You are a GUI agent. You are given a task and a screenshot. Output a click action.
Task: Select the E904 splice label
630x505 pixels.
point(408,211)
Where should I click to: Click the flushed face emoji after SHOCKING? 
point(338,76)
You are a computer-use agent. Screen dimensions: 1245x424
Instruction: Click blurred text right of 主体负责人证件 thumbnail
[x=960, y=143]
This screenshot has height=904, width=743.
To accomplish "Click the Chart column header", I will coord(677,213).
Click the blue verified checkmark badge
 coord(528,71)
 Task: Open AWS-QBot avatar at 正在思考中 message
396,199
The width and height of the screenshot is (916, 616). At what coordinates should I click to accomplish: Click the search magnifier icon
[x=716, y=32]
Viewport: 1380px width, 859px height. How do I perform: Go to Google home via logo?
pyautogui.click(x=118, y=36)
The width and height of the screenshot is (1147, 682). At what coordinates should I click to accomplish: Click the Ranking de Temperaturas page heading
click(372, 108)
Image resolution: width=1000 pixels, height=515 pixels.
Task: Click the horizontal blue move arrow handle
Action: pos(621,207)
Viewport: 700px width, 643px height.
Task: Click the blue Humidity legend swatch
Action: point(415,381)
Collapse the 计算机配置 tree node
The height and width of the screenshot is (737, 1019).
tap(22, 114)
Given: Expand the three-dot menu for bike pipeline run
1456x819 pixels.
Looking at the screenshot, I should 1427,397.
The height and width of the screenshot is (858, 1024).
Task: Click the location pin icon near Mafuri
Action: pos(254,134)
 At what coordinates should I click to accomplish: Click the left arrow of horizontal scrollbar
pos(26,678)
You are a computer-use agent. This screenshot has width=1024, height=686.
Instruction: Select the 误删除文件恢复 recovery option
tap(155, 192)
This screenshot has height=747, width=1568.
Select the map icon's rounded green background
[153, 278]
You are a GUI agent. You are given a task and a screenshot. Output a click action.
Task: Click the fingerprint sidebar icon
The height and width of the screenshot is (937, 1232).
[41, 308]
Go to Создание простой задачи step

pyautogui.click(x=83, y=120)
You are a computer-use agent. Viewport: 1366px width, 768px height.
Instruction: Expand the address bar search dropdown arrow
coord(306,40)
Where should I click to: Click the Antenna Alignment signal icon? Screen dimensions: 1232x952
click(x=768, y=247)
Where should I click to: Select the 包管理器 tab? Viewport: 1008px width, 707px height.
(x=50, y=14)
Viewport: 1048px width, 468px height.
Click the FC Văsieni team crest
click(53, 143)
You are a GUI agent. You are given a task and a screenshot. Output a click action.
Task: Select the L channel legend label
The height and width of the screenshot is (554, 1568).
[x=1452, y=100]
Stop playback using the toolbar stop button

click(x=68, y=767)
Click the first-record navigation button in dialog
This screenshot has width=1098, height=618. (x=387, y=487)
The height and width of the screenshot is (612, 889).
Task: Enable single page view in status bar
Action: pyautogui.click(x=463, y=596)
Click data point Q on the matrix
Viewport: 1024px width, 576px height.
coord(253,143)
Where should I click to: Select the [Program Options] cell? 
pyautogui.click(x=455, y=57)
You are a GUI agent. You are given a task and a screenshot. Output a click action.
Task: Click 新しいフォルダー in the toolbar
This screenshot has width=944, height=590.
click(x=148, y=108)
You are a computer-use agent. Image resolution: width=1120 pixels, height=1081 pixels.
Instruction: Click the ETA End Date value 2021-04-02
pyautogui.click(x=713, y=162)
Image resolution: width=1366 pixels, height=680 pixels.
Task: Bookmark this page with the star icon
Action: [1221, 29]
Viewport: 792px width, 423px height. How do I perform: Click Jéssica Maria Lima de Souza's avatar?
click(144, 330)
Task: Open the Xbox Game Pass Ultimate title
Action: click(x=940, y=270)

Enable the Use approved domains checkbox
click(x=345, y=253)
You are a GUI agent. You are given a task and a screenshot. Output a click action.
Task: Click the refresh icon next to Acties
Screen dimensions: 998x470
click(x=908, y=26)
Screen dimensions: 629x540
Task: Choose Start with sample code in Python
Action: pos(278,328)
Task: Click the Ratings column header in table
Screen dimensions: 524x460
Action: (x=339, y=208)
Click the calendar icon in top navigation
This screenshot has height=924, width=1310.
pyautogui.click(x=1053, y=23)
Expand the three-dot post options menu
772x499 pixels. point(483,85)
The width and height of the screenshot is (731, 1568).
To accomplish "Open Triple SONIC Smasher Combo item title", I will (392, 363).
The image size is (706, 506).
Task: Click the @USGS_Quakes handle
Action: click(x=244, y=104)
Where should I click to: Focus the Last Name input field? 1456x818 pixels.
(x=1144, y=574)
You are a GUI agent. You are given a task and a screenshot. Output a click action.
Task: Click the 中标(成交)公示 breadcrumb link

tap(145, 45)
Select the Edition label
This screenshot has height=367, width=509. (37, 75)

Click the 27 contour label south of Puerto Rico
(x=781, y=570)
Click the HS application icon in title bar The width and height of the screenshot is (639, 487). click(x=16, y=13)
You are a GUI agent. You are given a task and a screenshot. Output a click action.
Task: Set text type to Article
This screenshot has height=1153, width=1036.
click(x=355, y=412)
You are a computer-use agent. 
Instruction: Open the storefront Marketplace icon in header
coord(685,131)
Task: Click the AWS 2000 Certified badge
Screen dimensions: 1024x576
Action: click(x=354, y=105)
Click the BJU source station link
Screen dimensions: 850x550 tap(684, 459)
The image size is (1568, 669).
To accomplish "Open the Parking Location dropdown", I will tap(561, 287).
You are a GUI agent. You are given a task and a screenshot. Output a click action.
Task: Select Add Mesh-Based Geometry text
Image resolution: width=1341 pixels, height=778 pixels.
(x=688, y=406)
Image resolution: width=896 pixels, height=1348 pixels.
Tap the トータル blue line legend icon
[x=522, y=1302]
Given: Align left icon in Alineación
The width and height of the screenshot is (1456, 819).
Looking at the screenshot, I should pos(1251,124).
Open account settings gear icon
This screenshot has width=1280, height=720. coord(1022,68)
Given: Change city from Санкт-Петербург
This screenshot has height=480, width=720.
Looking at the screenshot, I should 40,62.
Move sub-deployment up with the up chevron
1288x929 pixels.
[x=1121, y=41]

▸ **EXERCISE PROMPT**: All of the entries should be written out again exactly.

▸ **OUTPUT BELOW**:
You are a GUI agent. You are given a task and a screenshot. Output a click action.
Task: Select the E904 splice label
630x505 pixels.
point(408,211)
Where should I click to: Click the flushed face emoji after SHOCKING? 
point(338,76)
You are a computer-use agent. Screen dimensions: 1245x424
Instruction: Click blurred text right of 主体负责人证件 thumbnail
[x=960, y=143]
This screenshot has height=904, width=743.
To accomplish "Click the Chart column header", I will coord(677,213).
Click the blue verified checkmark badge
 coord(528,71)
 Task: Open AWS-QBot avatar at 正在思考中 message
396,199
The width and height of the screenshot is (916, 616). At what coordinates should I click to accomplish: Click the search magnifier icon
[x=716, y=32]
Viewport: 1380px width, 859px height. How do I perform: Go to Google home via logo?
pyautogui.click(x=118, y=36)
The width and height of the screenshot is (1147, 682). At what coordinates should I click to accomplish: Click the Ranking de Temperaturas page heading
click(372, 108)
Image resolution: width=1000 pixels, height=515 pixels.
Task: Click the horizontal blue move arrow handle
Action: pos(621,207)
Viewport: 700px width, 643px height.
Task: Click the blue Humidity legend swatch
Action: point(415,381)
Collapse the 计算机配置 tree node
The height and width of the screenshot is (737, 1019).
tap(22, 114)
Given: Expand the three-dot menu for bike pipeline run
1456x819 pixels.
Looking at the screenshot, I should 1427,397.
The height and width of the screenshot is (858, 1024).
Task: Click the location pin icon near Mafuri
Action: pos(254,134)
 At what coordinates should I click to accomplish: Click the left arrow of horizontal scrollbar
pos(26,678)
You are a computer-use agent. This screenshot has width=1024, height=686.
Instruction: Select the 误删除文件恢复 recovery option
tap(155, 192)
This screenshot has height=747, width=1568.
Select the map icon's rounded green background
[153, 278]
You are a GUI agent. You are given a task and a screenshot. Output a click action.
Task: Click the fingerprint sidebar icon
The height and width of the screenshot is (937, 1232).
[41, 308]
Go to Создание простой задачи step

pyautogui.click(x=83, y=120)
You are a computer-use agent. Viewport: 1366px width, 768px height.
Instruction: Expand the address bar search dropdown arrow
coord(306,40)
Where should I click to: Click the Antenna Alignment signal icon? Screen dimensions: 1232x952
click(x=768, y=247)
Where should I click to: Select the 包管理器 tab? Viewport: 1008px width, 707px height.
(x=50, y=14)
Viewport: 1048px width, 468px height.
Click the FC Văsieni team crest
click(53, 143)
You are a GUI agent. You are given a task and a screenshot. Output a click action.
Task: Select the L channel legend label
The height and width of the screenshot is (554, 1568).
[x=1452, y=100]
Stop playback using the toolbar stop button

click(x=68, y=767)
Click the first-record navigation button in dialog
This screenshot has width=1098, height=618. (x=387, y=487)
The height and width of the screenshot is (612, 889).
Task: Enable single page view in status bar
Action: pyautogui.click(x=463, y=596)
Click data point Q on the matrix
Viewport: 1024px width, 576px height.
coord(253,143)
Where should I click to: Select the [Program Options] cell? 
pyautogui.click(x=455, y=57)
You are a GUI agent. You are given a task and a screenshot. Output a click action.
Task: Click 新しいフォルダー in the toolbar
This screenshot has width=944, height=590.
click(x=148, y=108)
You are a computer-use agent. Image resolution: width=1120 pixels, height=1081 pixels.
Instruction: Click the ETA End Date value 2021-04-02
pyautogui.click(x=713, y=162)
Image resolution: width=1366 pixels, height=680 pixels.
Task: Bookmark this page with the star icon
Action: [1221, 29]
Viewport: 792px width, 423px height. How do I perform: Click Jéssica Maria Lima de Souza's avatar?
click(144, 330)
Task: Open the Xbox Game Pass Ultimate title
Action: click(x=940, y=270)

Enable the Use approved domains checkbox
click(x=345, y=253)
You are a GUI agent. You are given a task and a screenshot. Output a click action.
Task: Click the refresh icon next to Acties
Screen dimensions: 998x470
click(x=908, y=26)
Screen dimensions: 629x540
Task: Choose Start with sample code in Python
Action: pos(278,328)
Task: Click the Ratings column header in table
Screen dimensions: 524x460
Action: (x=339, y=208)
Click the calendar icon in top navigation
This screenshot has height=924, width=1310.
pyautogui.click(x=1053, y=23)
Expand the three-dot post options menu
772x499 pixels. point(483,85)
The width and height of the screenshot is (731, 1568).
To accomplish "Open Triple SONIC Smasher Combo item title", I will (392, 363).
The image size is (706, 506).
Task: Click the @USGS_Quakes handle
Action: click(x=244, y=104)
Where should I click to: Focus the Last Name input field? 1456x818 pixels.
(x=1144, y=574)
You are a GUI agent. You are given a task and a screenshot. Output a click action.
Task: Click the 中标(成交)公示 breadcrumb link

tap(145, 45)
Select the Edition label
This screenshot has height=367, width=509. (37, 75)

Click the 27 contour label south of Puerto Rico
(x=781, y=570)
Click the HS application icon in title bar The width and height of the screenshot is (639, 487). click(x=16, y=13)
You are a GUI agent. You are given a task and a screenshot. Output a click action.
Task: Set text type to Article
This screenshot has height=1153, width=1036.
click(x=355, y=412)
You are a computer-use agent. 
Instruction: Open the storefront Marketplace icon in header
coord(685,131)
Task: Click the AWS 2000 Certified badge
Screen dimensions: 1024x576
Action: click(x=354, y=105)
Click the BJU source station link
Screen dimensions: 850x550 tap(684, 459)
The image size is (1568, 669).
To accomplish "Open the Parking Location dropdown", I will tap(561, 287).
You are a GUI agent. You are given a task and a screenshot. Output a click action.
Task: Select Add Mesh-Based Geometry text
Image resolution: width=1341 pixels, height=778 pixels.
(x=688, y=406)
Image resolution: width=896 pixels, height=1348 pixels.
Tap the トータル blue line legend icon
[x=522, y=1302]
Given: Align left icon in Alineación
The width and height of the screenshot is (1456, 819).
Looking at the screenshot, I should pos(1251,124).
Open account settings gear icon
This screenshot has width=1280, height=720. coord(1022,68)
Given: Change city from Санкт-Петербург
This screenshot has height=480, width=720.
Looking at the screenshot, I should 40,62.
Move sub-deployment up with the up chevron
1288x929 pixels.
[x=1121, y=41]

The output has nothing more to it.